Mais voilà mai,  à nouveau de la danse à l’Opéra de Paris avec tout d’abord, le Roméo et Juliette sous l’épure de Sacha Waltz, mais avant tout pour la sublimissime musique de Berlioz – à l’Opéra Bastille du 7 au 20. A Garnier, c’est le Japon de Maurice Béjart que l’on célèbre, avec Kabuki, du 18 au 22. Au Théâtre des Champs Elysées, le talentueux Jérémie Rhorer, célébré en ces colonnes pour son Amadis de Gaule versaillais, dirige le Cosi fan tutte réglé par Eric Génovèse, sociétaire de la comédie française – du 22 au 31. Ayant demandé des délais supplémentaires pour la révision de son travail, Marco Stroppa créera enfin son Re Orso à l’Opéra Comique, du 19 au 22 mai, avec l’aide de la technologie de l’Ircam. A Strasbourg, Lucinda Childs mettra en scène le Farnace de Vivaldi, dirigé par Diego Fasolis – du 18 au 26. Pour du soleil – normalement – garanti, direction Barcelone et le Liceu avec l’Adrienne Lecouvreur de David McVicar avant qu’elle n’arrive à Paris la saison prochaine – du 14 mai au 3 juin. Poussez un peu vers l’ouest, jusqu’à l’embouchure du Tage, et allez au Sao Carlo de Lisbonne voir le diptyque réunissant Francesca da Rimini de Rachmaninov et la Turandot de Busoni – du 19 au 27 mai.

Les évènements se bousculeront en ce mois de juin sur la scène de l’Opéra de Paris. Ivan Alexandre viendra régler Hyppolite et Aricie de Rameau à Garnier, du 9 juin au 9 juillet, tandis que Renée Fleming déploiera sa voix capiteuse dans Arabella de Richard Strauss sur les planches de la Bastille, du 14 juin au 10 juillet. Vous prendrez le train pour la côte Atlantique et irez au Grand-Théâtre de Bordeaux voir les Noces de Figaro d’une figure du théâtre en Aquitaine, Laurent Laffargue, ainsi que la reprise d’un Don Giovanni qui avait beaucoup divisé en 2002 – du 13 au 24 juin.

Pour aller jusqu’à l’été

Côté mise en scène dérangeante, direction Genève pour le Macbeth de Verdi revu par Christof Loy – du 13 au 26 juin. On vous recommandera également le Tueur de mots de Claudio Ambrosini à Nancy, sur un livret de Daniel Pennac – du 26 juin au 3 juillet. Et vous n’oublierez évidemment pas la Carmen d’Olivier Py à Lyon, du 25 juin au 11 juillet. En Europe, le Teatro Real de Madrid donnera une réécriture de Monteverdi par le compositeur belge Philippe Boesmans, Poppea e Nerone, mis en scène par Krzysztof Warlikowski – du 12 au 30 juin. Mais le grand évènement lyrique de cette fin de saison, c’est à Londres, à Covent Garden, qu’il faudra aller le chercher : Les Troyens de Berlioz, mis en scène par David Mc Vicar, et chantés, entre autres, par Jonas Kaufmann et Eva-Maria Westbroek, du 25 juin au 11 juillet.

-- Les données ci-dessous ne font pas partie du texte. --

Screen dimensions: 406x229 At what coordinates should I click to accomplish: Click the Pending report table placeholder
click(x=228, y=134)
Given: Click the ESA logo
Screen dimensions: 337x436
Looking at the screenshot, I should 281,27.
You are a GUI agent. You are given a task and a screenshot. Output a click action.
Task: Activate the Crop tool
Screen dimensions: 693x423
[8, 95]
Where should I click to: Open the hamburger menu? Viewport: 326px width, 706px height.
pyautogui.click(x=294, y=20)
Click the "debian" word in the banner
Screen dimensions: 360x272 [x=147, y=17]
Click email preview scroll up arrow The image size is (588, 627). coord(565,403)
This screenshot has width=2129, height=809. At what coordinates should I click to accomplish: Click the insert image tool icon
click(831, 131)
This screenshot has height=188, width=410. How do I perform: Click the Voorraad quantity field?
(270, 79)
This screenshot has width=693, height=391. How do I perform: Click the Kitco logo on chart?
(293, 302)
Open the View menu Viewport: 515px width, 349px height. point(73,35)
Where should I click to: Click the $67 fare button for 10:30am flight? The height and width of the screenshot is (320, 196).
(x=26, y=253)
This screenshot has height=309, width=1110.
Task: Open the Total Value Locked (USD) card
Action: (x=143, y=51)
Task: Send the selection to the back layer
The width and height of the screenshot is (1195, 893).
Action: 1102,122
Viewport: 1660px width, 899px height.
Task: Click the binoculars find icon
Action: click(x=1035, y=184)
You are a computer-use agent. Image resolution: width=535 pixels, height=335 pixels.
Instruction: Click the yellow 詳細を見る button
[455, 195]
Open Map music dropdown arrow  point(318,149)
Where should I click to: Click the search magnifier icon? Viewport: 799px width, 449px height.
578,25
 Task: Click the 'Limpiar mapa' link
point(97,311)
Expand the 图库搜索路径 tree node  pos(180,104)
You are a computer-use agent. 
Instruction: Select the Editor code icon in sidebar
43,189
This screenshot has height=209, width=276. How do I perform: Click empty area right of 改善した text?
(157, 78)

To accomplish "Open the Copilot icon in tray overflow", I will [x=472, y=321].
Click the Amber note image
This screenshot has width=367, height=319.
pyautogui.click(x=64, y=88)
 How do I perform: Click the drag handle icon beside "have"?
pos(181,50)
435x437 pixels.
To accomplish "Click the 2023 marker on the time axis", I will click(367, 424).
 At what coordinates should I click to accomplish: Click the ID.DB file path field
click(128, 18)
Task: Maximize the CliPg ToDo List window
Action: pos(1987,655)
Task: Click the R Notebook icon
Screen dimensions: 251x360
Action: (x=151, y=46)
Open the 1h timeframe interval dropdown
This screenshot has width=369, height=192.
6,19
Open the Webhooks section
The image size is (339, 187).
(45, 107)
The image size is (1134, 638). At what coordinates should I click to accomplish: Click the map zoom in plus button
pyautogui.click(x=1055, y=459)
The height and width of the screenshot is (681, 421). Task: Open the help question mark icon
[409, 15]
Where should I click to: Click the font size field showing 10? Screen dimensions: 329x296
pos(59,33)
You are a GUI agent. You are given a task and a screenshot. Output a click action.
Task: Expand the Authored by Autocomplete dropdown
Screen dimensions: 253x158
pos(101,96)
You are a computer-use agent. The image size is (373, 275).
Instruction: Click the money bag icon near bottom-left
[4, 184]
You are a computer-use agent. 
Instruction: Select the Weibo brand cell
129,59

Et nous voilà donc en été, avec ses festivals  dont il est encore un peu tôt pour dresser une liste exhaustive de vacances intelligentes. Evoquons cependant dès à présent le festival d’Aix-en-Provence, qui se tiendra comme chaque année en juillet, avec deux Mozart, Les Noces de Figaro et La Finta Giardiniera, Davis et Jonathan de Charpentier, L’Enfant et les Sortilèges de Ravel et une création de George Benjamin. En août, les amateurs fortunés  fileront vers Salzbourg, ou Lucerne, au bord du Lac des Quatre Cantons. Mais on vous reparlera de tout cela quand il fera un peu moins froid…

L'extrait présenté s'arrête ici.